> **Work required**
Copy the lines between the line containing "Open the Supersedes" and the line containing "pos(770,107)", inclusive, reproducing each one without any change.

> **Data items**

===

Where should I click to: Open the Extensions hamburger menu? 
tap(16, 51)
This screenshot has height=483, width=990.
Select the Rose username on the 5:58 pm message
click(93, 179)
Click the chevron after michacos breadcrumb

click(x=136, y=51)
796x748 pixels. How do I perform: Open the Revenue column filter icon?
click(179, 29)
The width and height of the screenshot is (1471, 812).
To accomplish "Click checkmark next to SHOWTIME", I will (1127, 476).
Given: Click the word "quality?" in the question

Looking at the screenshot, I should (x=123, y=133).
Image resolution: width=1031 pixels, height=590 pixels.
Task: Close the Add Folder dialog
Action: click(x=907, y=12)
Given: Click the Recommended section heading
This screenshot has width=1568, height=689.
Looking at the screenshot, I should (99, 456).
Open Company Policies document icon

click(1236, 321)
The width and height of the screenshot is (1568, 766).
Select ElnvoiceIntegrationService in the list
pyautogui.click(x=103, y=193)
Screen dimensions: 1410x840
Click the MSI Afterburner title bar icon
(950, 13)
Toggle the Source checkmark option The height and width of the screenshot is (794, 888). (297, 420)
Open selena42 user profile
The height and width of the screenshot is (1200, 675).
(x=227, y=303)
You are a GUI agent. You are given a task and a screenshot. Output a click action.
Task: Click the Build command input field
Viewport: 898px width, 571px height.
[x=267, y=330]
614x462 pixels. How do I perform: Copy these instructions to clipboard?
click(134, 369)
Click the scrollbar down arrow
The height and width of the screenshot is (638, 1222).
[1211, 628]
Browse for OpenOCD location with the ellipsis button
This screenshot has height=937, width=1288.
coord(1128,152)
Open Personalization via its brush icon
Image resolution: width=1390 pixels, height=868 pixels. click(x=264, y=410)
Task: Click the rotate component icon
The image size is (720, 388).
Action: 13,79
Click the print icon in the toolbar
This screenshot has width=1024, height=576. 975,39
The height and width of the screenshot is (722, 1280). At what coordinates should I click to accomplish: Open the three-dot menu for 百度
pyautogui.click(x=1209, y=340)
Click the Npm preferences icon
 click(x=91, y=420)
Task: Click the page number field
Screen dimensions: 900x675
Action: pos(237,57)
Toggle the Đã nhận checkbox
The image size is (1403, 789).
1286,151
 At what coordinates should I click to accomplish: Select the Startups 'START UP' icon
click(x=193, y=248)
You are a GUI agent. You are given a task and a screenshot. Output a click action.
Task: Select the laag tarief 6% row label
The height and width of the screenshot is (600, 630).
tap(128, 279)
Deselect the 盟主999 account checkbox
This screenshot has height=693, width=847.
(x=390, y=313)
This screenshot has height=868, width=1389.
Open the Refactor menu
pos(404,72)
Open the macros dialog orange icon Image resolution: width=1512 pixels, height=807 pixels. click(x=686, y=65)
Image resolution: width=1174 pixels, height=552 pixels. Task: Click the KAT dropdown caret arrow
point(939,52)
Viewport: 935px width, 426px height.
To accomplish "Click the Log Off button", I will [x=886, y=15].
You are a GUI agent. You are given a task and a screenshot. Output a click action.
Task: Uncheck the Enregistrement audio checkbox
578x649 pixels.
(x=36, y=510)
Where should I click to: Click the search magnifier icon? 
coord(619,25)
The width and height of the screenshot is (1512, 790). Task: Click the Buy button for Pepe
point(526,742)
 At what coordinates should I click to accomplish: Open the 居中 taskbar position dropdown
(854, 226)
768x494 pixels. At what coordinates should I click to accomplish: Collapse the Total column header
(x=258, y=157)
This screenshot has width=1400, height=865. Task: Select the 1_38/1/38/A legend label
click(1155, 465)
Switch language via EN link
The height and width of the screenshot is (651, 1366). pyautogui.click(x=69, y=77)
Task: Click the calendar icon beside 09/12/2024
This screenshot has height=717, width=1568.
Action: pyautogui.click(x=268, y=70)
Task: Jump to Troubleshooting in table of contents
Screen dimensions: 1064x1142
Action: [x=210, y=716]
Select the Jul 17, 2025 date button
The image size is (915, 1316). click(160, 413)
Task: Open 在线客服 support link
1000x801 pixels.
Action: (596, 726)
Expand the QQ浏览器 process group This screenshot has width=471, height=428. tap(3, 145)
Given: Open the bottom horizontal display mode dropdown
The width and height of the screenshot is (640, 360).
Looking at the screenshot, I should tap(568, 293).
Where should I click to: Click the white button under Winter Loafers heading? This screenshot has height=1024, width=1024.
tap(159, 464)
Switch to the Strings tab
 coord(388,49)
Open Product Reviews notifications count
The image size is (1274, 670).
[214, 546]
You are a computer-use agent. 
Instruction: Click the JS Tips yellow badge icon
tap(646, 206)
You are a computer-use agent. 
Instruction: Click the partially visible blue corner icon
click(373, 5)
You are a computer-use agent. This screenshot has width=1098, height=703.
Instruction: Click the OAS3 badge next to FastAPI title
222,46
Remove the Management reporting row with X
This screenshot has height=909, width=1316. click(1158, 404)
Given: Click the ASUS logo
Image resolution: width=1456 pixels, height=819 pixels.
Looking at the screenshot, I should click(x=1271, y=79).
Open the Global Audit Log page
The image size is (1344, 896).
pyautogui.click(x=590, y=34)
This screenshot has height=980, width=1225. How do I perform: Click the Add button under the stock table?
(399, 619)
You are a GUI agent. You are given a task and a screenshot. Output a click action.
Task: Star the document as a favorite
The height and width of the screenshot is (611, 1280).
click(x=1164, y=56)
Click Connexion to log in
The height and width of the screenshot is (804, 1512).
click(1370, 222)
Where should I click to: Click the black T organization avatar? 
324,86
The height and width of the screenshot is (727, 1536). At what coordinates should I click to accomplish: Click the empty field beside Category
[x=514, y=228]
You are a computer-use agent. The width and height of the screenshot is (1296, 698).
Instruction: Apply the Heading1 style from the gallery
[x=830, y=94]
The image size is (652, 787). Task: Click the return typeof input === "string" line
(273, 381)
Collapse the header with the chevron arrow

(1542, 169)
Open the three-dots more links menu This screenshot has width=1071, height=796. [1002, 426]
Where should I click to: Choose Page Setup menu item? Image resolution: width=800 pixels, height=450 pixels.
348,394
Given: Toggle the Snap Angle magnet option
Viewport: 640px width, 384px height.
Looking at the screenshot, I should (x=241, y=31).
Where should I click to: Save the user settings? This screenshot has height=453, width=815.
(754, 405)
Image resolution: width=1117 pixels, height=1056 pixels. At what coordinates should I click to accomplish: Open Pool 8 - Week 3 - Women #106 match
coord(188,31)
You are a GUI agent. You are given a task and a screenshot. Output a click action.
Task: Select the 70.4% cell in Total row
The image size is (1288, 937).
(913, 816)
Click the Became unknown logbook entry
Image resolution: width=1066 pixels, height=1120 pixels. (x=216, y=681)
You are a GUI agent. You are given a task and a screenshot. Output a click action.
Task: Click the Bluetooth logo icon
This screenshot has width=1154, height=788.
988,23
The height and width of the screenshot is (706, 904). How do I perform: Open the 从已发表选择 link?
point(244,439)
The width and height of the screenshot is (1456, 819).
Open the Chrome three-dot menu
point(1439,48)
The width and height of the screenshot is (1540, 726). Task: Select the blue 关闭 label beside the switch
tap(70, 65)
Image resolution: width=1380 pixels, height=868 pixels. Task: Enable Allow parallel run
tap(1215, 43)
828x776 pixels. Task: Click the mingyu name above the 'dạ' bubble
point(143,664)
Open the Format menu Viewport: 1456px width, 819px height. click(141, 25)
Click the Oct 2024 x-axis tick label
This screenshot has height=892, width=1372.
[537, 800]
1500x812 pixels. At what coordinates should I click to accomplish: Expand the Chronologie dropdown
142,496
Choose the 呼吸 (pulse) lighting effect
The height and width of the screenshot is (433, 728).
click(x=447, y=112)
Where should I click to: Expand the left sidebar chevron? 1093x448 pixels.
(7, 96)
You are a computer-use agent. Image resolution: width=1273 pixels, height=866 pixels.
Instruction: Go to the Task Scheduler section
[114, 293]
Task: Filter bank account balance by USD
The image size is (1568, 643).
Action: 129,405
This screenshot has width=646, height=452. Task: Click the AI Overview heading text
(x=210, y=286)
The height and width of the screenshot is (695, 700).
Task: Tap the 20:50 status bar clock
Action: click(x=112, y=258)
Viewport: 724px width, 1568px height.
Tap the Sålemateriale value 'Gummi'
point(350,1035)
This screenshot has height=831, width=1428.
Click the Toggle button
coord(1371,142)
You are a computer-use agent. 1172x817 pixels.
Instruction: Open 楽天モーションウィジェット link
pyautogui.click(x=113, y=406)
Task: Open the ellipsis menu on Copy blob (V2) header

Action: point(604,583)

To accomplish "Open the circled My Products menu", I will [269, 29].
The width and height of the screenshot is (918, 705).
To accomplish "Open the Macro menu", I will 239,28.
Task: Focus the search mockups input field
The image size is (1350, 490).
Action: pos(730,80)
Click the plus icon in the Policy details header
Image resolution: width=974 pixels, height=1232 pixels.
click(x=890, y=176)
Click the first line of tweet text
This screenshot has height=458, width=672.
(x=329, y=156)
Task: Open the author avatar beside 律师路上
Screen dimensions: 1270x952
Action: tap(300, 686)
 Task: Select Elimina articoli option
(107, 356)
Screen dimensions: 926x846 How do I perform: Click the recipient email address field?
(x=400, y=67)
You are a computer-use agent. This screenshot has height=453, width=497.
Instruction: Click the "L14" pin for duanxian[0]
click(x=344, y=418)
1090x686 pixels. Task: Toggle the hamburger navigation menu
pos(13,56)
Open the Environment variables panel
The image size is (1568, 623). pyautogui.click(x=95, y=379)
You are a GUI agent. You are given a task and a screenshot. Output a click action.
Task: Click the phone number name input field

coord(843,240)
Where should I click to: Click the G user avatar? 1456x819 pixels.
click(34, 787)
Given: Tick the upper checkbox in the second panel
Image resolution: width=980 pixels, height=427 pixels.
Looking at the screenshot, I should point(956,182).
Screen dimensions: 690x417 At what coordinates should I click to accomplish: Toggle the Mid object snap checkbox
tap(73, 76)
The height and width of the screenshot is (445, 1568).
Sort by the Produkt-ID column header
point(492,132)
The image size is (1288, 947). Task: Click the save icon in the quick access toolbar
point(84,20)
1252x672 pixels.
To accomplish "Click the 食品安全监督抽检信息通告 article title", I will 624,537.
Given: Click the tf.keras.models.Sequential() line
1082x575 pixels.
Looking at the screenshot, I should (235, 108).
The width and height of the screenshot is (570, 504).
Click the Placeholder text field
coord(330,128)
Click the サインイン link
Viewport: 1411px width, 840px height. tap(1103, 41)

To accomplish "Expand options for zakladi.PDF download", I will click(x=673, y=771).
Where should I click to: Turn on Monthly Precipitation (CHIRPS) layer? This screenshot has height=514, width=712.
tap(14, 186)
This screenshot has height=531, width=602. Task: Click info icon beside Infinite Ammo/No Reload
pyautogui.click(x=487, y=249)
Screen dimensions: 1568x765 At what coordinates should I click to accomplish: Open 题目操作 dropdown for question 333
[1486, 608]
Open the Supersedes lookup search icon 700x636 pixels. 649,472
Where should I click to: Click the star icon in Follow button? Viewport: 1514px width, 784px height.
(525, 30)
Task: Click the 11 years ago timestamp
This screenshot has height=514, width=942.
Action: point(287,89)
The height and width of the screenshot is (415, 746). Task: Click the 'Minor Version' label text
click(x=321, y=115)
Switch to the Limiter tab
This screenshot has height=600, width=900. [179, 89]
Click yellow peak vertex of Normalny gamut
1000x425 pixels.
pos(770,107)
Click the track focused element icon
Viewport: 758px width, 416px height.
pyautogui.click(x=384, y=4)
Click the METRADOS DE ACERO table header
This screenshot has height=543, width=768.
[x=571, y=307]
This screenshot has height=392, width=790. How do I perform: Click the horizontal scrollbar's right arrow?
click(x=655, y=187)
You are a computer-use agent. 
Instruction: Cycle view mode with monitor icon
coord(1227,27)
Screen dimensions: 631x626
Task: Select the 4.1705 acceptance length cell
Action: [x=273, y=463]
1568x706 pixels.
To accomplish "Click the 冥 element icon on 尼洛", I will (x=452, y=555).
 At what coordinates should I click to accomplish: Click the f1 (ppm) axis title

===

> **The response**
Open the Supersedes lookup search icon 700x636 pixels. 649,472
Where should I click to: Click the star icon in Follow button? Viewport: 1514px width, 784px height.
(525, 30)
Task: Click the 11 years ago timestamp
This screenshot has height=514, width=942.
Action: point(287,89)
The height and width of the screenshot is (415, 746). Task: Click the 'Minor Version' label text
click(x=321, y=115)
Switch to the Limiter tab
This screenshot has height=600, width=900. [179, 89]
Click yellow peak vertex of Normalny gamut
1000x425 pixels.
pos(770,107)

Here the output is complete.